From the article on Sunday prayer ministry, list the names of all the numbered prayer areas it describes, in order.

[Provided text]:
┏━━
Creating a Prayer Bubble over your church

10 Possible Areas to Raise Up Prayer for Sunday Ministry

By Kim Butts

Sunday mornings are undoubtedly the times of the greatest spiritual attack individuals and families face each week. We have all heard in our churches the stories of those trying to get to church on time: fighting amongst siblings, mystery stains on clothing, sudden sickness, shoes getting lost, arguments among spouses, etc. Pastors, staff, church leaders, teachers, etc. are not immune either!

Meanwhile, in the church building itself, there are often glitches with sound equipment, things that should be in a certain place have been moved without notice, etc. It would seem that preparing to attend corporate worship with other believers is not looked upon favorably by the enemy. It makes perfect sense, for he knows well that prayer and worship that proclaims and honors Jesus defeats his purposes.

One congregation we have worked with is in the process of adopting what they call an “under the radar prayer ministry” that targets these issues specifically on Sundays. They are developing and training teams to do the following:

1.     Prepare the Air: A team of people pray for each person in the congregation, and the church staff by name prior to the Sunday services. Often, this can be done throughout the week in a large congregation. Team members split up the members, and all pray for possible visitors.

2.     Parking Lot Intercession: Obviously, not every church will have the need for parking lot attendants; however, some larger churches provide cheerful people who are basically the front-line for prayer covering those who are driving onto the church property. These folks, behind the smiles and helpful hand-waving to direct cars to parking places, are being trained to pray for every person and/or family that drives in. They pray for peace, for restoration of joy, for the repairing of any brokenness in relationships, for resolution of conflicts among family members, and especially that each one will have a fresh encounter with Jesus! 

3.     Greeters: For most churches, these people become the front line of intercession if parking lot attendants are not employed. Similar training happens with these folks! As they welcome people into the building, they are also praying for them to enter into an atmosphere of peace, joy, restoration, renewal, etc. Many of these people are also part of the Need Prayer? Team (see below), but it is not a requirement for a greeter. Quiet, inner prayers on behalf of those who enter the building are just as powerful and effective as those spoken out loud.

4.     Need Prayer?: Members of this team wear a round tag, identifying themselves as people who can be approached if there is a prayer need. They will pray immediately with anyone who wishes to be prayed for at any time. In between praying with people they walk around the atrium or entry area . . . or wherever the Spirit leads them in the building to pray. They want to remain visible and available to anyone with a need or a burden.

5.     Building Cleansers: The janitor or janitorial staff is trained to not only clean the church building physically but also spiritually. As they move from area to area, they pray for those who are in each office, Sunday school room, etc. Any who work on the gardening/mowing, etc. are given ways to pray as they work on the grounds . . . asking God’s presence and blessing to surround the property inside and out.

6.     Communion Prep Team: As communion is prepared, this team prays for each one who will partake . . . that he or she will take the bread and the cup in a worthy manner, and that it will truly be a time of remembrance of the sacrifice of Christ.
┗━━
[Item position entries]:
┏━━
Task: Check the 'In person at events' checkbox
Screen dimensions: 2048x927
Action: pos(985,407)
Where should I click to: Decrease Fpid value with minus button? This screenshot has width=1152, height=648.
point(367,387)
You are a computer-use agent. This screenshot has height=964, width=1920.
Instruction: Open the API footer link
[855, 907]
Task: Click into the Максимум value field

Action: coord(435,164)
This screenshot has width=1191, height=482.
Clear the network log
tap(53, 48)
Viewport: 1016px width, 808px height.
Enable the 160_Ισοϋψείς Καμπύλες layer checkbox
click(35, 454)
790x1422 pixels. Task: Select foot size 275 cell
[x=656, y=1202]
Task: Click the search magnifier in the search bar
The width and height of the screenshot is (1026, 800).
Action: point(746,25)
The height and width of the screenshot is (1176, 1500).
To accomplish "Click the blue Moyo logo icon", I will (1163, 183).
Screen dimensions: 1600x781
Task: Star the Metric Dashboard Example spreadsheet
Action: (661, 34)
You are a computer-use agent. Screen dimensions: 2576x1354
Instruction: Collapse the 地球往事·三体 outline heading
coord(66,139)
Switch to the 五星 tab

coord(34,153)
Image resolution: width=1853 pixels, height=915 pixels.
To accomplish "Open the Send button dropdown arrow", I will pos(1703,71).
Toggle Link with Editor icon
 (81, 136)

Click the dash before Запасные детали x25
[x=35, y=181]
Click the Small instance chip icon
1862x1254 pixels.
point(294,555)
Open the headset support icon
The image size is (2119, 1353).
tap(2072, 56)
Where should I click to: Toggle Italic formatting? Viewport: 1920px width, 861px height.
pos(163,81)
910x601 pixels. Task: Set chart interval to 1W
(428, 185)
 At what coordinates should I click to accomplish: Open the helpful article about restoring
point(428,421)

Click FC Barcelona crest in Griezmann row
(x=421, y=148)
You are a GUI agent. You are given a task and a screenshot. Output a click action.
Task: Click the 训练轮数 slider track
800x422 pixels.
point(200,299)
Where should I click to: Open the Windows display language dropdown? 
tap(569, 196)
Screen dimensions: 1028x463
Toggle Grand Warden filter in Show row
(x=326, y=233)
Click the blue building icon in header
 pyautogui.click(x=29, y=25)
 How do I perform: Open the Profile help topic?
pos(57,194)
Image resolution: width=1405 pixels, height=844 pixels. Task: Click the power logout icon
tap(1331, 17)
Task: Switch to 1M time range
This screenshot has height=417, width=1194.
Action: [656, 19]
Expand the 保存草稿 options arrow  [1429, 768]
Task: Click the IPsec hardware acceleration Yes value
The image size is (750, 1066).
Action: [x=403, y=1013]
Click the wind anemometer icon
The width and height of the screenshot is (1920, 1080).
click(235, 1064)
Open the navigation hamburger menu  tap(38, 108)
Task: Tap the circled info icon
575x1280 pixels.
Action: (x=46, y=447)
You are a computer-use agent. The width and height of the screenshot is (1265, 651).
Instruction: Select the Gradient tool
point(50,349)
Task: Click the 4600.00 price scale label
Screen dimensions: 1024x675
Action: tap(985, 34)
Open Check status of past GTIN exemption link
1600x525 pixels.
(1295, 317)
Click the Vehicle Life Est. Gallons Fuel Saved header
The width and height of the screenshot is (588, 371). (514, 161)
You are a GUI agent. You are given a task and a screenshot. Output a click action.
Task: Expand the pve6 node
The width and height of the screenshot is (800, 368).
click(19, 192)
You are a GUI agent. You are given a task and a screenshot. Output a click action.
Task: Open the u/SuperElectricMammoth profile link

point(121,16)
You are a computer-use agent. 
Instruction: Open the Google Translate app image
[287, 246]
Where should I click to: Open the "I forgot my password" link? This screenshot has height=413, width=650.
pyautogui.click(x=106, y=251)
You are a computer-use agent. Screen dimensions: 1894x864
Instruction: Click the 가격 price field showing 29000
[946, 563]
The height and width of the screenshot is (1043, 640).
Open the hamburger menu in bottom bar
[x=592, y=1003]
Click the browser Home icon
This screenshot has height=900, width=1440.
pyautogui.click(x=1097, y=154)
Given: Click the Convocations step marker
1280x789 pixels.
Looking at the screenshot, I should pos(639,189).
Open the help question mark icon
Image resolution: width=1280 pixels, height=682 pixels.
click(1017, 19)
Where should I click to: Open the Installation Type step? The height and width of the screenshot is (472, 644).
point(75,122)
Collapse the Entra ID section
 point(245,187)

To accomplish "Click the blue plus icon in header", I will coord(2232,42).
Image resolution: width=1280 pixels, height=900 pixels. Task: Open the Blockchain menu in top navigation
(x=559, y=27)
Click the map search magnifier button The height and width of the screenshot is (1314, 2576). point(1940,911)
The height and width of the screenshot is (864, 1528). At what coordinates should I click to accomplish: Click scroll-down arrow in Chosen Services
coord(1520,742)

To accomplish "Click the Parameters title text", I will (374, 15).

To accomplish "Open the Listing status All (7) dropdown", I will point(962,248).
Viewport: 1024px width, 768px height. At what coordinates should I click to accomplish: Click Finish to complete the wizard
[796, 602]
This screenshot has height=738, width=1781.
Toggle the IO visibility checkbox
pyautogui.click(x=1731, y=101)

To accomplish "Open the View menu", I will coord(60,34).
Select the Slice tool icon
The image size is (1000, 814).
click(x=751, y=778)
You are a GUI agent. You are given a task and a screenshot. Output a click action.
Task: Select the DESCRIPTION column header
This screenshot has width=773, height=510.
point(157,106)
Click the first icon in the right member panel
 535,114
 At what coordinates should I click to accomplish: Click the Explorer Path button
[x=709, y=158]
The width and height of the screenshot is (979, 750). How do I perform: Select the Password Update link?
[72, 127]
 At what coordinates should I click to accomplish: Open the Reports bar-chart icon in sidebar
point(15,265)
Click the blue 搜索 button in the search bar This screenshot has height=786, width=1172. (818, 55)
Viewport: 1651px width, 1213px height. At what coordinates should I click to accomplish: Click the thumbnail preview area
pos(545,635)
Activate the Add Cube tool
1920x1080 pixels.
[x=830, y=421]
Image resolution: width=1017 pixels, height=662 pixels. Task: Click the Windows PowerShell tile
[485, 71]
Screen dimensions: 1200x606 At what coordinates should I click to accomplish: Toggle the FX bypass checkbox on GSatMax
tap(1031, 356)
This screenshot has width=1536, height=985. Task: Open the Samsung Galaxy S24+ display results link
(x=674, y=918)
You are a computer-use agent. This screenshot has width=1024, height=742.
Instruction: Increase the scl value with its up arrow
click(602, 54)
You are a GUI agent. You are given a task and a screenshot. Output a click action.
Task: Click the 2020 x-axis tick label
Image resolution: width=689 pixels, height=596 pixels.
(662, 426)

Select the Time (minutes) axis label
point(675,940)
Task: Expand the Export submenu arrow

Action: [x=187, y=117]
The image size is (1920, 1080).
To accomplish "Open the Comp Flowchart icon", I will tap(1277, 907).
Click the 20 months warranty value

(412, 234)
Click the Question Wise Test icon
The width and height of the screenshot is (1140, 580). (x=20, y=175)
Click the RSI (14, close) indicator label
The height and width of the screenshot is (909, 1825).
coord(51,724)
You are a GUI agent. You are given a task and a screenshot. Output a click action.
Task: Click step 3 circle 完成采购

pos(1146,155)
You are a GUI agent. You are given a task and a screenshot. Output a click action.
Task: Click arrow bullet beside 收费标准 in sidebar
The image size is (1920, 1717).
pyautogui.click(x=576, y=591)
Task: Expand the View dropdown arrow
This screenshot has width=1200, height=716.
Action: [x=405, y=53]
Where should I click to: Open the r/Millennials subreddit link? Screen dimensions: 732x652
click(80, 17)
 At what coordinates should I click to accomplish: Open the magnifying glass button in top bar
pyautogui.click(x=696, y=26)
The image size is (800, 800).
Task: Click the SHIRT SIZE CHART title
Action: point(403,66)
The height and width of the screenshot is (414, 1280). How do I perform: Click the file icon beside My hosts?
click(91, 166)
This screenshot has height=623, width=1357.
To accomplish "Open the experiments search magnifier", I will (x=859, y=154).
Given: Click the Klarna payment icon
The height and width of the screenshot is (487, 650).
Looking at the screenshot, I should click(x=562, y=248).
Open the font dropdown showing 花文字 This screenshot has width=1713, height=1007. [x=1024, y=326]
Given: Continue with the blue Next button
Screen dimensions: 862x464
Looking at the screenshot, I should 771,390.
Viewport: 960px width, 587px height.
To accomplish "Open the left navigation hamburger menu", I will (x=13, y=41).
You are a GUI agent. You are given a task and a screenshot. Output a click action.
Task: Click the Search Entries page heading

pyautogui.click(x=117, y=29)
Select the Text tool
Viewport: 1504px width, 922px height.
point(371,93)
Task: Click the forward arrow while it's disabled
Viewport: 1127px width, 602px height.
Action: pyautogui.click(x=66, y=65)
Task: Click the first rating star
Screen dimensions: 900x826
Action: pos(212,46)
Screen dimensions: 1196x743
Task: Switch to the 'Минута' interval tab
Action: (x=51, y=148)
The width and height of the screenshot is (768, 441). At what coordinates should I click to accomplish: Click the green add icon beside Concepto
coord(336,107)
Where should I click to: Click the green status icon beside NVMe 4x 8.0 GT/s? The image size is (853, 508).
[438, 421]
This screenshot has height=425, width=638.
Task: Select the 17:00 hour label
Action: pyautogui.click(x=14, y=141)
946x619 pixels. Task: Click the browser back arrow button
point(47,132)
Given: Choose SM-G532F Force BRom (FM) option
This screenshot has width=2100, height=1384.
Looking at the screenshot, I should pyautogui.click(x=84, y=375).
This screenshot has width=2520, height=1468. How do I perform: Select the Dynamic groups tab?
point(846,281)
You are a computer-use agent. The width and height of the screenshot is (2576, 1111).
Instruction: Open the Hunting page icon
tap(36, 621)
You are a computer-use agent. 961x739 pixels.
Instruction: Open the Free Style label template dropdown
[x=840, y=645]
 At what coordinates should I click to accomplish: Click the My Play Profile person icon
┗━━
[Solution to the exercise]:
1. Prepare the Air
2. Parking Lot Intercession
3. Greeters
4. Need Prayer?
5. Building Cleansers
6. Communion Prep Team